Chapter 10 - Kabar Buruk

Saat mereka tiba di tempat itu 5 menit kemudian sudah banyak kerumunan orang dan beberapa mobil polisi. Arya yang panik segera melompat turun sebelum mobil berhenti sempurna. Ia berusaha berlari menerobos penjagaan polisi tetapi berhasil ditahan oleh beberapa petugas yang ada di sana.

Untunglah Kapten Jannsen segera tiba dan memberi tanda agar mereka melepaskannya. Hermand mengikuti langkah Arya masuk ke dalam gudang gelap itu, polisi telah membawa obor dan menaruhnya di beberapa tempat sehingga pelan-pelan mereka bisa melihat apa yang terjadi.

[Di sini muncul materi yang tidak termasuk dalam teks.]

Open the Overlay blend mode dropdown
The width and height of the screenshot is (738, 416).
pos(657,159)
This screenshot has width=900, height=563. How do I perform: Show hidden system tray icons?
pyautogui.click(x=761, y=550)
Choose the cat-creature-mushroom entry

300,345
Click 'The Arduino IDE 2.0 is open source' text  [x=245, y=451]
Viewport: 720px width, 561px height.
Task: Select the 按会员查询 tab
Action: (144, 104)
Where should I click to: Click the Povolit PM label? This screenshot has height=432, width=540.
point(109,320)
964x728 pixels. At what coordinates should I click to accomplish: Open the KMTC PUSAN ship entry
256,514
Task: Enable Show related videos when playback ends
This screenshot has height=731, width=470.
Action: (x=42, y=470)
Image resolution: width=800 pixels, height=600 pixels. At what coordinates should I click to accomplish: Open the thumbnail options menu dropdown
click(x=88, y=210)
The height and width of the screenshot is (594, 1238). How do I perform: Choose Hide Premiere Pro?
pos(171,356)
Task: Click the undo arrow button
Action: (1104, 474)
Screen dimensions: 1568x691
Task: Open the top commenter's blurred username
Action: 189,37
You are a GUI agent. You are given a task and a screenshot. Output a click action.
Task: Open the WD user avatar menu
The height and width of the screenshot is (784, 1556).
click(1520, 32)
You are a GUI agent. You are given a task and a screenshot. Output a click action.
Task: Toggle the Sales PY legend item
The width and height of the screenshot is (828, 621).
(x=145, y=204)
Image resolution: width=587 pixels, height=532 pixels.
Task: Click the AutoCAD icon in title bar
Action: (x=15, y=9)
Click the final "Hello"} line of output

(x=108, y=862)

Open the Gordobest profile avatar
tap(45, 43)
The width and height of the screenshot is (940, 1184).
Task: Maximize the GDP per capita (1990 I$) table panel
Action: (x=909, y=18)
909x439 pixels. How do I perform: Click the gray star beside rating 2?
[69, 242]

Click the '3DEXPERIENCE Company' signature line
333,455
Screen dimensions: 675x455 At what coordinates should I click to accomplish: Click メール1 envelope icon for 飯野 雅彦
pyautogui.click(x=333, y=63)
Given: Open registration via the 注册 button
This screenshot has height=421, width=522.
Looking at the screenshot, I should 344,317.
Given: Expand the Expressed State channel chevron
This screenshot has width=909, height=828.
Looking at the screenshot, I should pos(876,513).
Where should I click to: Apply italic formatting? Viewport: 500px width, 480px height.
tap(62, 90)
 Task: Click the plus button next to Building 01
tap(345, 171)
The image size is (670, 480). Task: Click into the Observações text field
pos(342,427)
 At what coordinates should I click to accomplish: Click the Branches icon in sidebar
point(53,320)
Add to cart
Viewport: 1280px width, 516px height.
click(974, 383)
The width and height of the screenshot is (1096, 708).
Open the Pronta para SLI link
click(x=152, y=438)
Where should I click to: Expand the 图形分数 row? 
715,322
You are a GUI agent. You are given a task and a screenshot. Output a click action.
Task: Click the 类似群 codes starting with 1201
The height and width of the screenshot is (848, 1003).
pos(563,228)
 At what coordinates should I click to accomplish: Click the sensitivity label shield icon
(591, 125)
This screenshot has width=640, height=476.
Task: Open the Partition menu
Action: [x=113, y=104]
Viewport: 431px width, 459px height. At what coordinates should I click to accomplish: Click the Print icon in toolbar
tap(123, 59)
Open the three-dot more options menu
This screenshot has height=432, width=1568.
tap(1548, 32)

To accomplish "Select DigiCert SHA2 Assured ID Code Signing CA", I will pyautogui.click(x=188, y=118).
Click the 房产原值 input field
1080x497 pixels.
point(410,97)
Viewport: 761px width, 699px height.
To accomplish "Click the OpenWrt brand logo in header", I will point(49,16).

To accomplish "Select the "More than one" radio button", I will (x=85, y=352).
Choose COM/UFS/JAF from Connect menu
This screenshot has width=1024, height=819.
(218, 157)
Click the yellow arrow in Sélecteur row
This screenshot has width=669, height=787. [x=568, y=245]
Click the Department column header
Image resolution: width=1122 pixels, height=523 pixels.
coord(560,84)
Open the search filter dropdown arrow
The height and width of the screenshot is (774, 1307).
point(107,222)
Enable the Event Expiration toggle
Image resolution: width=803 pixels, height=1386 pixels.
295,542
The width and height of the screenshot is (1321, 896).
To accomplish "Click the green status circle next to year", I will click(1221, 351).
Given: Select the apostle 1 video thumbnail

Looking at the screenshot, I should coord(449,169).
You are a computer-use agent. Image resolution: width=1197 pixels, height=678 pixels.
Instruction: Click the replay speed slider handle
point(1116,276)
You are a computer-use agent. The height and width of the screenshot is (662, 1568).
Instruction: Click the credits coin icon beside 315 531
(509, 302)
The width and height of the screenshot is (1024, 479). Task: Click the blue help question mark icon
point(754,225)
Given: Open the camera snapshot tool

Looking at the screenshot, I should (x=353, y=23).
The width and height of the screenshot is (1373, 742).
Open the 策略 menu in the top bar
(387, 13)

Di sebuah sudut mereka melihat Maria berlinangan air mata sedang memeluk ayahnya. Raden Panji terkulai tak bergerak dalam dekapan Maria yang terlihat kusut dan semrawut. Darah terlihat mengalir mengotori pakaiannya dan lantai tanah di bawah tubuhnya.

"Maria...." Arya cepat menghampiri Maria dan memeluknya. Di dalam kepalanya ia segera dapat memperkirakan apa yang terjadi. Maria diculik penjahat dan mereka mengirim surat kepada ayahnya untuk datang... Lalu selebihnya bisa ditebak.

Sebagai seorang jaksa, Raden Panji memiliki banyak musuh. Penjahat-penjahat yang dihukumnya dan ingin membalas dendam tentu memanfaatkan kesempatan ketika melihat Maria berkeliaran di malam hari seorang diri.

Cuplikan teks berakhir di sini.